[Click-target data]

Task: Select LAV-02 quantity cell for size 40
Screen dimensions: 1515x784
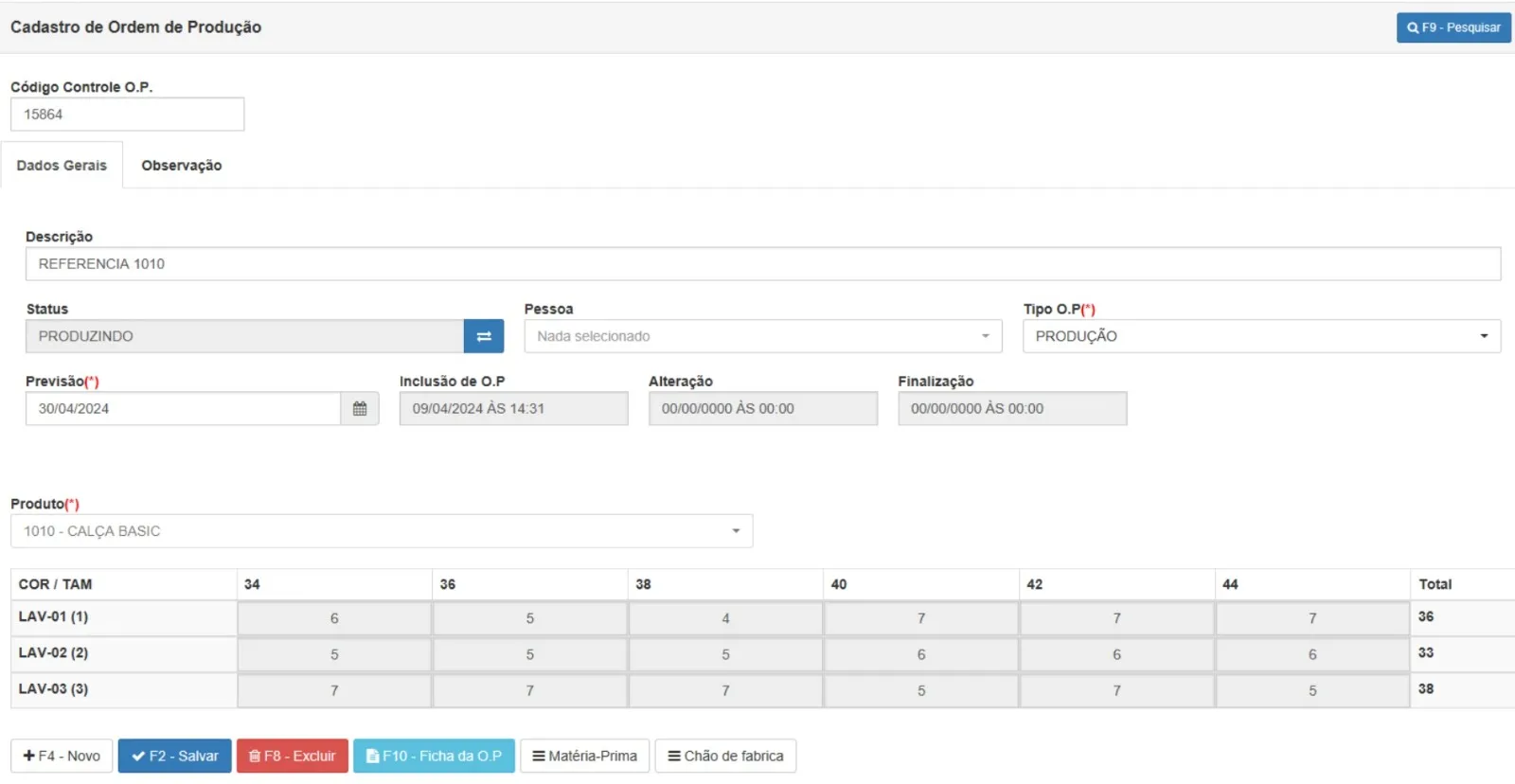Action: (x=920, y=654)
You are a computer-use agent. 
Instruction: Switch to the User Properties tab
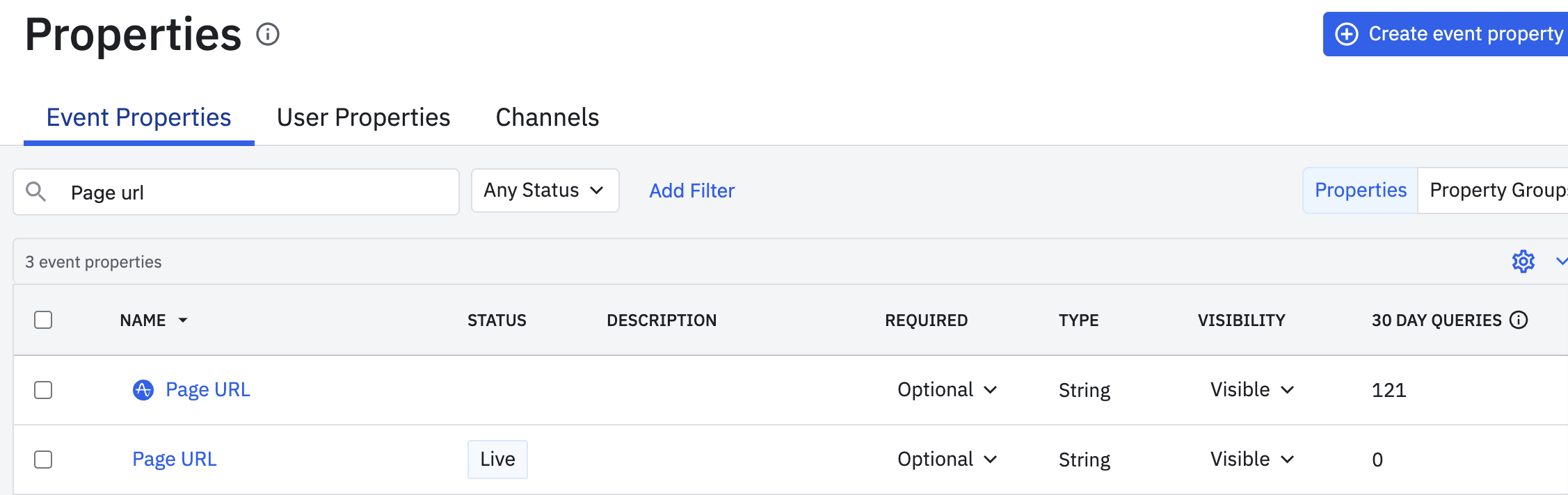[363, 117]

▸ **WHAT IS ASKED**: Return the records verbatim, starting at the line that contains "You are a computer-use agent." and ending at the end of the records. Omit the pictures from your answer.

▸ **TASK RESULT**:
You are a computer-use agent. 
Instruction: Switch to the User Properties tab
[363, 117]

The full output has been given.